Make everyone hate you but know that it means they are just paying attention.

When you have marginalized yourself, it means that 'smart people who form independent opinions' hate you because you have reduced yourself to an audience beyond them. No matter what people are saying, you have already won. People care about what you have to say and analyzing your marginalized audience. Everyone needs to learn how to be a 'shitty writer' in order to reach mass audiences.

At the core of content farming is a passion to influence. You are obsessed with the medium on which you produce content, and the strength of your audience. But really you just wanted attention. That was the point of it all along, since you started compiling words. Since you farmed your first crop. Since the first person told you that your content 'gets' them.

Very few content producers get to escape from the grind of the farm

Every 'media expert' has some hypothetical scenario where Bill Simmons goes to the [popular network], or her [branches out to go independent], or a [large online media company] 'properly monetizes' what he does. I am interested to see what this means for text-based farming after he declares what makes him worth millions of dollars.

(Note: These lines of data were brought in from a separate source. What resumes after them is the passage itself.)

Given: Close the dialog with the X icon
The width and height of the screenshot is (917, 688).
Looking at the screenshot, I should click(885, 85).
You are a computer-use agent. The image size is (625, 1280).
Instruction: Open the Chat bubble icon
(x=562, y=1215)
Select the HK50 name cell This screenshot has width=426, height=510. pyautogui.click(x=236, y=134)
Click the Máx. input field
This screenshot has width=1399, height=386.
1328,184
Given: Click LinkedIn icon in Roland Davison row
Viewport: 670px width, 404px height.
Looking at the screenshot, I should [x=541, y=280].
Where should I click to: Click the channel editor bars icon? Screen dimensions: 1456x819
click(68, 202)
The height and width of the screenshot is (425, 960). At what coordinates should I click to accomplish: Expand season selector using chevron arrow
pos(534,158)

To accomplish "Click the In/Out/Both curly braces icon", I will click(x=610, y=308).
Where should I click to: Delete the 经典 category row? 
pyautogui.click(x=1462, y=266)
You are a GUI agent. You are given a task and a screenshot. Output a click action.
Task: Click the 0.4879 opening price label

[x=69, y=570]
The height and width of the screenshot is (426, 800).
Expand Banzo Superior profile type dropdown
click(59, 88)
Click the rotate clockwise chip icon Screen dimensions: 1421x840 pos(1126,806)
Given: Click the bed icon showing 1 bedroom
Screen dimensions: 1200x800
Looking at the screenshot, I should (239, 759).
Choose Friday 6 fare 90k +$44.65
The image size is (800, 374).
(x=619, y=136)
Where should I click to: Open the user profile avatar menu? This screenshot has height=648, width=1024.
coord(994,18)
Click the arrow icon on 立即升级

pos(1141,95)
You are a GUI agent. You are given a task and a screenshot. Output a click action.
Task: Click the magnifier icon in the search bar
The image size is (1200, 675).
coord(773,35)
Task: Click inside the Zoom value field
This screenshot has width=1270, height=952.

He is more than just a content farmer because he has the enthusiasm that you need to believe that your content should reach every human regardless of the medium. While this 'passion' for your own content is often perceived as ego, no one understands how hard it is to keep tricking the world into believing that you are doing more than just pumping out more dumb content in the oversupplied content economy. It doesn't matter what Bill Simmons does because there is no real prestige in creating content, only the opportunity to go where you are overpaid to produce content. Very few content producers get to escape from the grind of the farm.

As a content farmer, all I can do is watch Bill Simmons continue to redefine what it means to be a content farmer, leaving every farmer behind with outdated farming tools, methodologies, and perspectives on sustainable content.